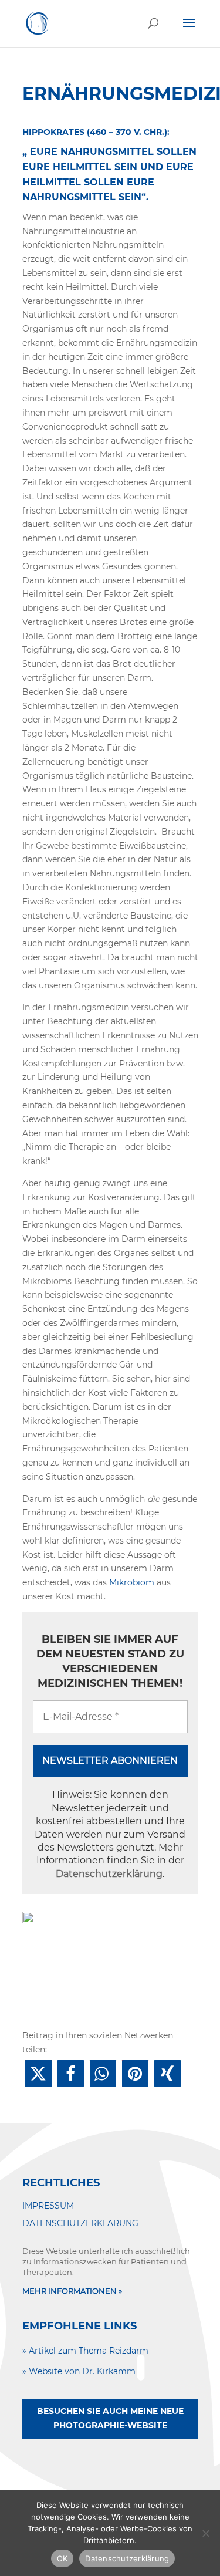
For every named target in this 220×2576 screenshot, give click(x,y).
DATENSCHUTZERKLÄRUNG (80, 2223)
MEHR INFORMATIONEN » (72, 2290)
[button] (38, 2073)
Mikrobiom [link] (131, 1582)
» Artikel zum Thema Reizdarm (85, 2350)
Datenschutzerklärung (109, 1873)
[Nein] (205, 2533)
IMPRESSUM (48, 2205)
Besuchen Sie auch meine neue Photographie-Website (110, 2418)
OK (62, 2558)
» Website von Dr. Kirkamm (79, 2371)
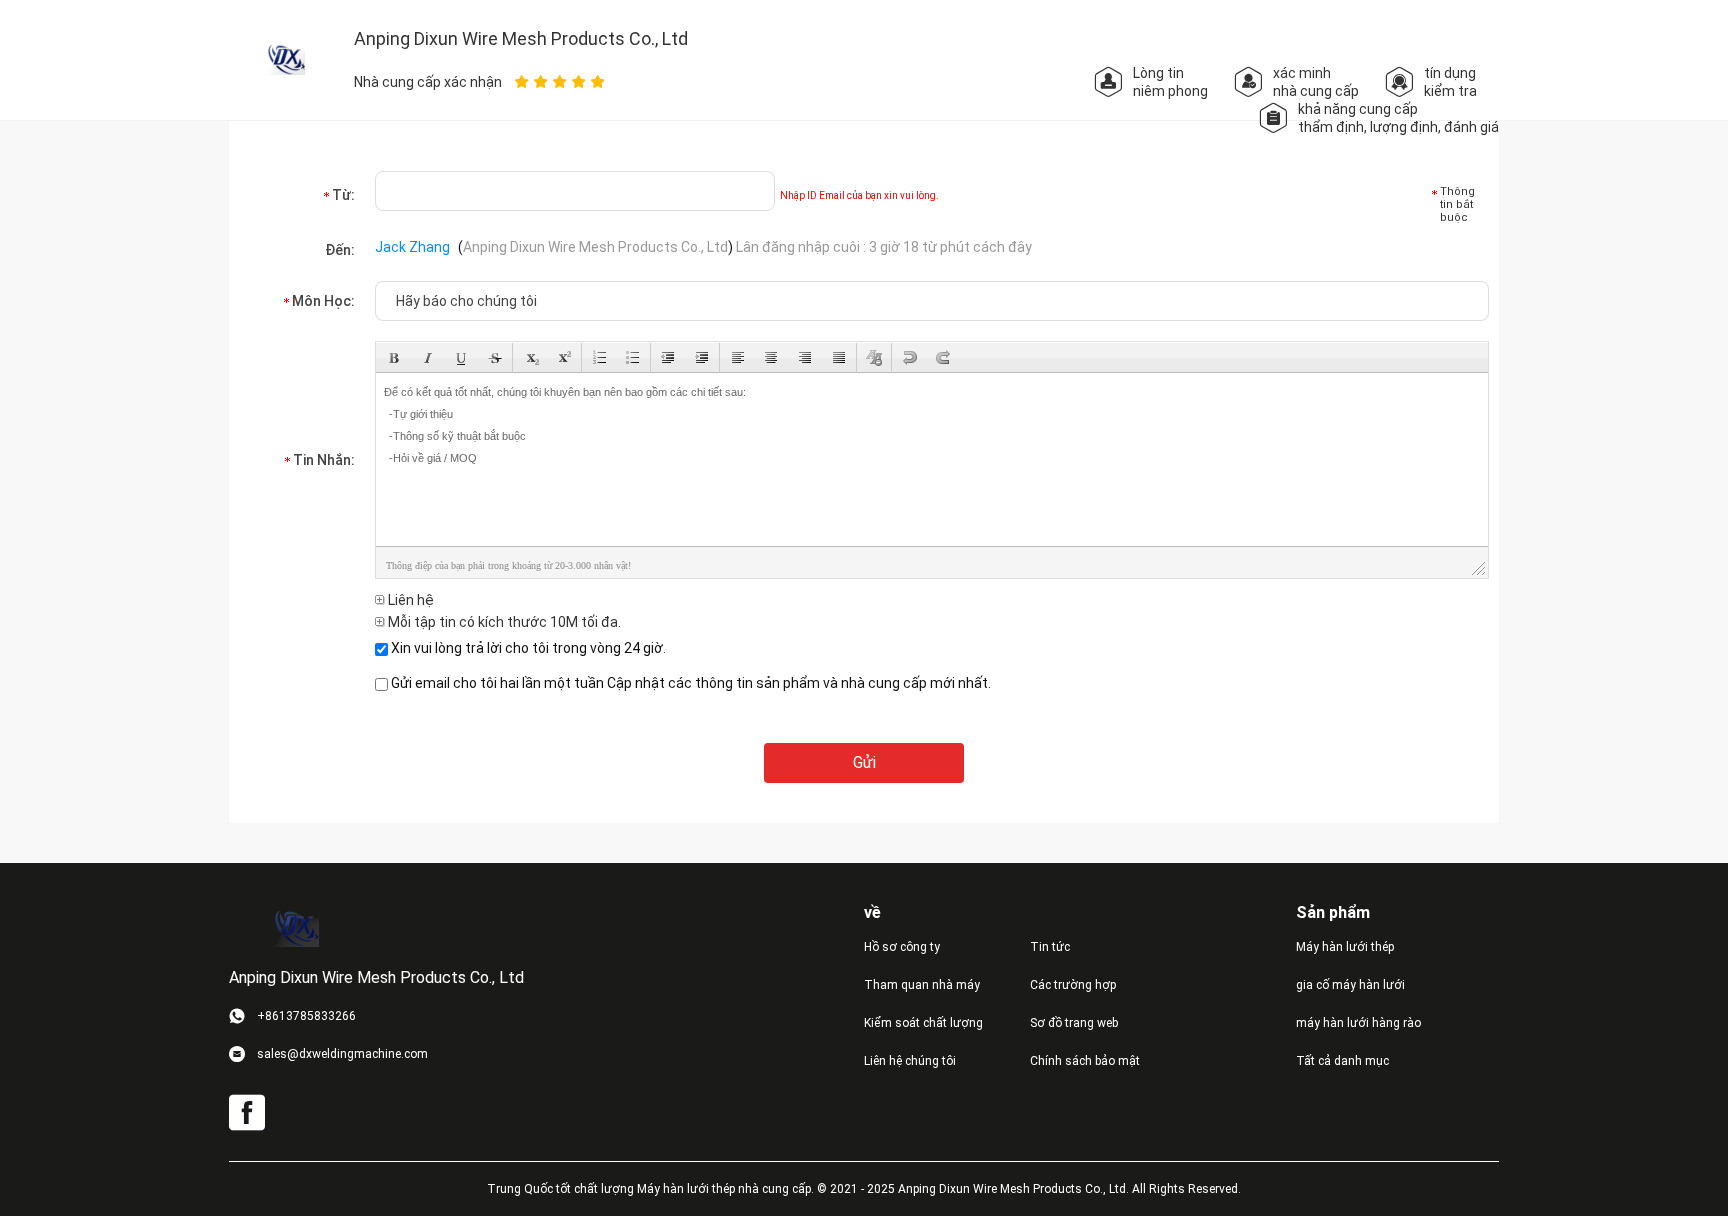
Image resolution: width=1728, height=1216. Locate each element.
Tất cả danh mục (1342, 1061)
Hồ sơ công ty (902, 947)
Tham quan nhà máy (922, 985)
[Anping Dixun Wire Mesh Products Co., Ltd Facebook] (247, 1113)
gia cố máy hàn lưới (1350, 985)
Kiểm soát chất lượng (923, 1023)
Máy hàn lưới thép (1345, 947)
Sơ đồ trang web (1074, 1023)
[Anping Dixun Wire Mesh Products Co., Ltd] (294, 928)
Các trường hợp (1073, 985)
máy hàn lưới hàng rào (1358, 1023)
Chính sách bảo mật (1085, 1061)
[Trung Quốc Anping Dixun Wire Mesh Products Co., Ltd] (284, 59)
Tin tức (1050, 947)
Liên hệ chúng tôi (910, 1061)
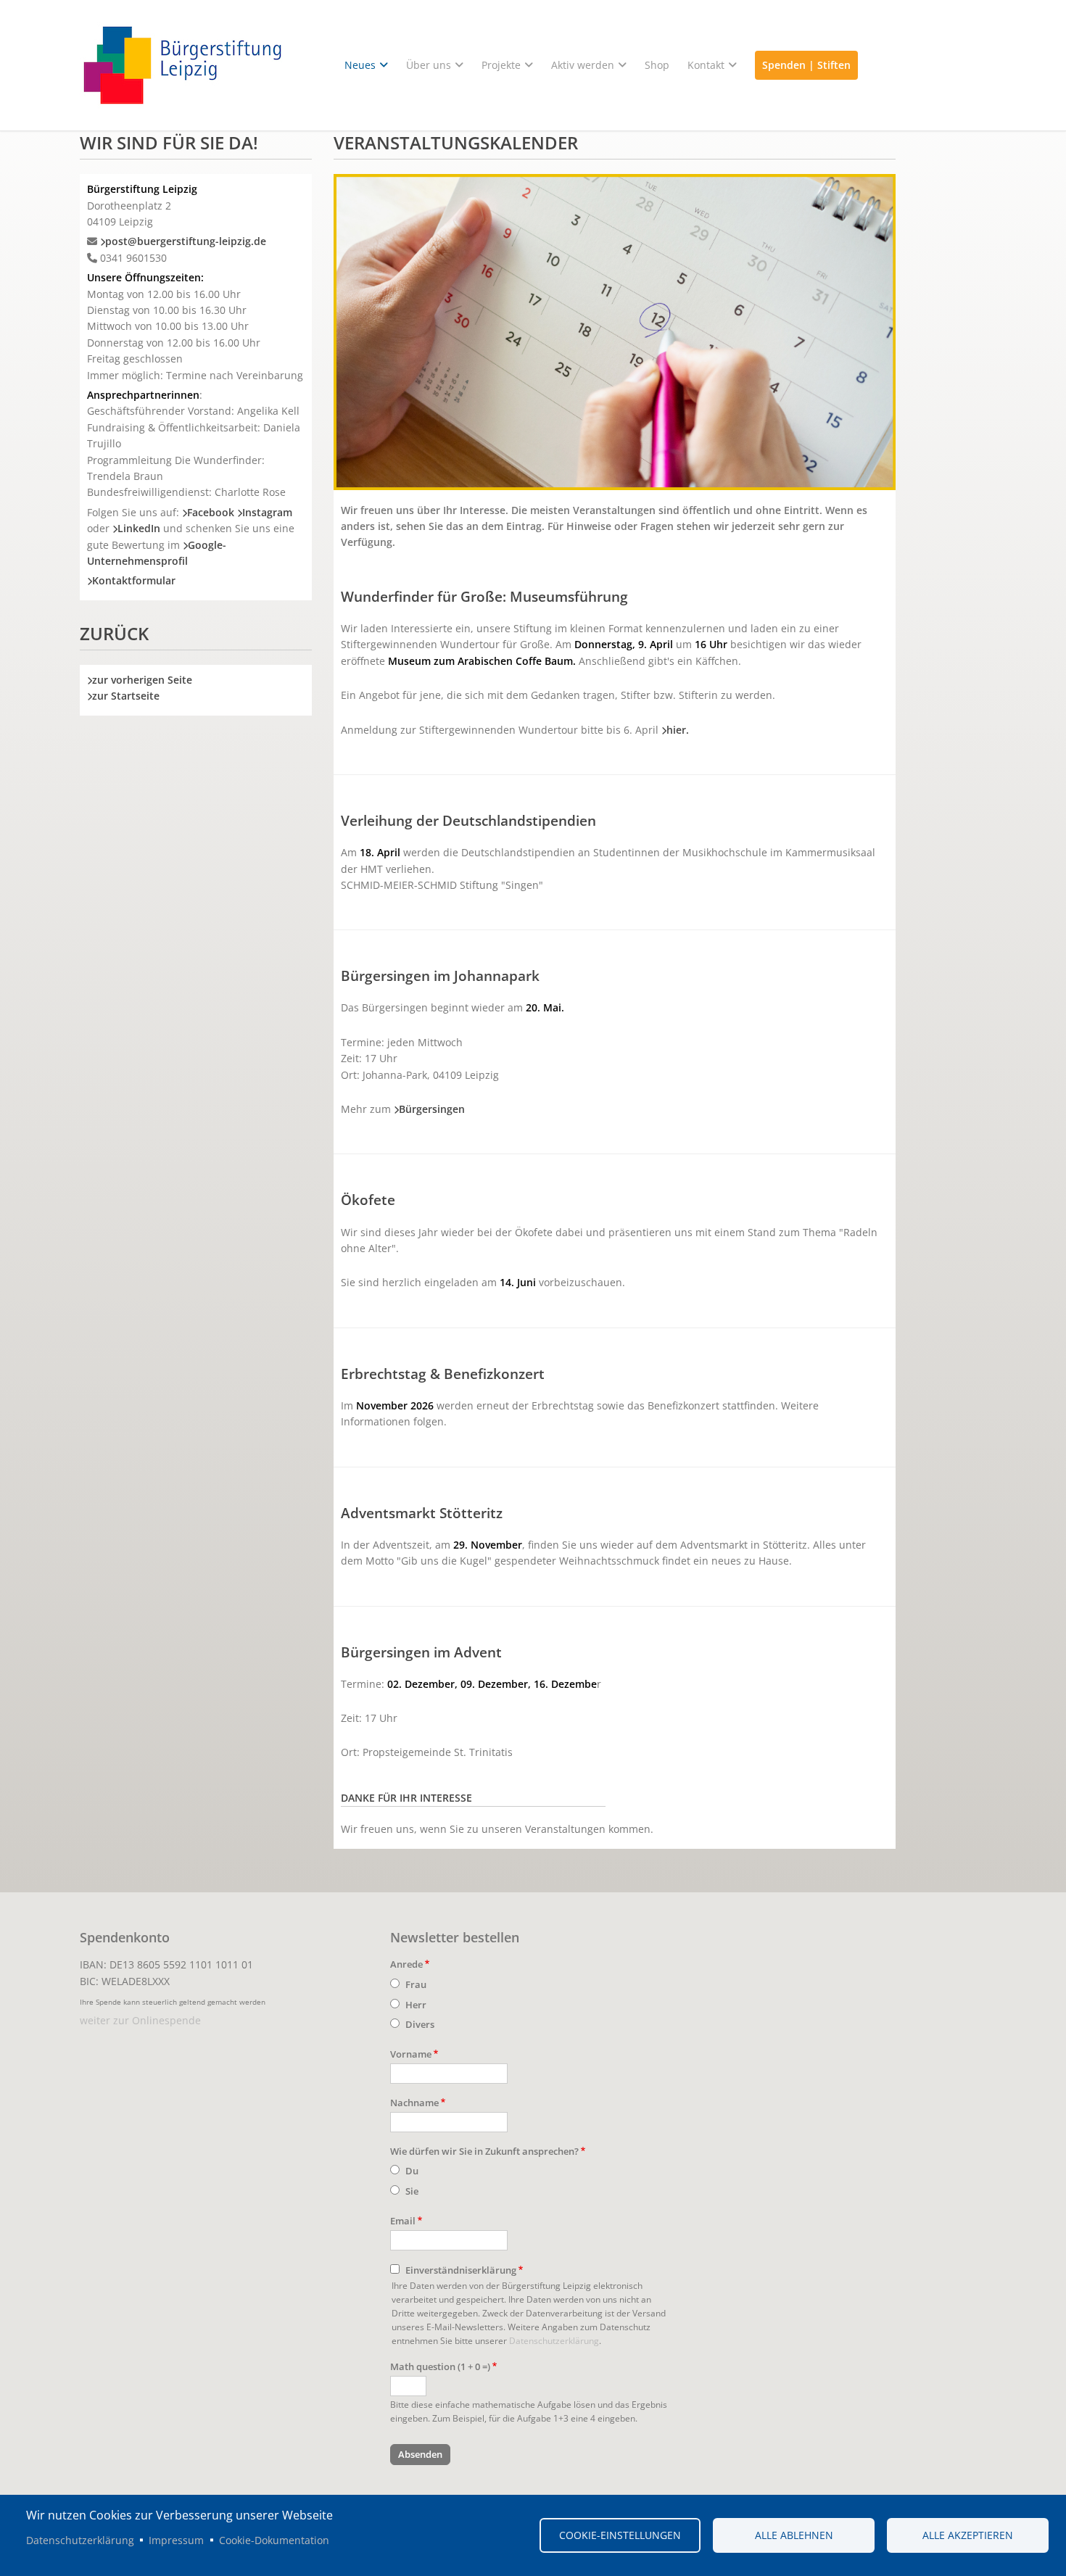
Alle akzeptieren (967, 2535)
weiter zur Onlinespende (140, 2020)
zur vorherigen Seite (142, 680)
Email (403, 2220)
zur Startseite (126, 696)
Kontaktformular (133, 580)
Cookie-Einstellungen (620, 2535)
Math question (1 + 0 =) (440, 2366)
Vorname (410, 2054)
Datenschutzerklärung (554, 2340)
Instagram (267, 512)
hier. (677, 730)
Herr (415, 2004)
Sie (411, 2191)
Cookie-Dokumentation (274, 2540)
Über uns (428, 65)
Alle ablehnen (794, 2535)
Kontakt (705, 65)
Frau (415, 1984)
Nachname (414, 2102)
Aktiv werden (582, 65)
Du (411, 2170)
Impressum (176, 2540)
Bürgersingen (432, 1109)
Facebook (210, 512)
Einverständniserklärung (460, 2270)
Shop (657, 65)
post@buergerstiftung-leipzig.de (185, 241)
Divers (419, 2024)
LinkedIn (138, 528)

....................

== Problem to solve ==
Quote exactly, and only, the lines from the line containing "Tất cả danh mục (1342, 1061)" through the final line of the records above, both included, omitting any pictures.

== Solution to this exercise ==
Tất cả danh mục (1342, 1061)
Hồ sơ công ty (902, 947)
Tham quan nhà máy (922, 985)
[Anping Dixun Wire Mesh Products Co., Ltd Facebook] (247, 1113)
gia cố máy hàn lưới (1350, 985)
Kiểm soát chất lượng (923, 1023)
Máy hàn lưới thép (1345, 947)
Sơ đồ trang web (1074, 1023)
[Anping Dixun Wire Mesh Products Co., Ltd] (294, 928)
Các trường hợp (1073, 985)
máy hàn lưới hàng rào (1358, 1023)
Chính sách bảo mật (1085, 1061)
[Trung Quốc Anping Dixun Wire Mesh Products Co., Ltd] (284, 59)
Tin tức (1050, 947)
Liên hệ chúng tôi (910, 1061)
Alle akzeptieren (967, 2535)
weiter zur Onlinespende (140, 2020)
zur vorherigen Seite (142, 680)
Email (403, 2220)
zur Startseite (126, 696)
Kontaktformular (133, 580)
Cookie-Einstellungen (620, 2535)
Math question (1 + 0 =) (440, 2366)
Vorname (410, 2054)
Datenschutzerklärung (554, 2340)
Instagram (267, 512)
hier. (677, 730)
Herr (415, 2004)
Sie (411, 2191)
Cookie-Dokumentation (274, 2540)
Über uns (428, 65)
Alle ablehnen (794, 2535)
Kontakt (705, 65)
Frau (415, 1984)
Nachname (414, 2102)
Aktiv werden (582, 65)
Du (411, 2170)
Impressum (176, 2540)
Bürgersingen (432, 1109)
Facebook (210, 512)
Einverständniserklärung (460, 2270)
Shop (657, 65)
post@buergerstiftung-leipzig.de (185, 241)
Divers (419, 2024)
LinkedIn (138, 528)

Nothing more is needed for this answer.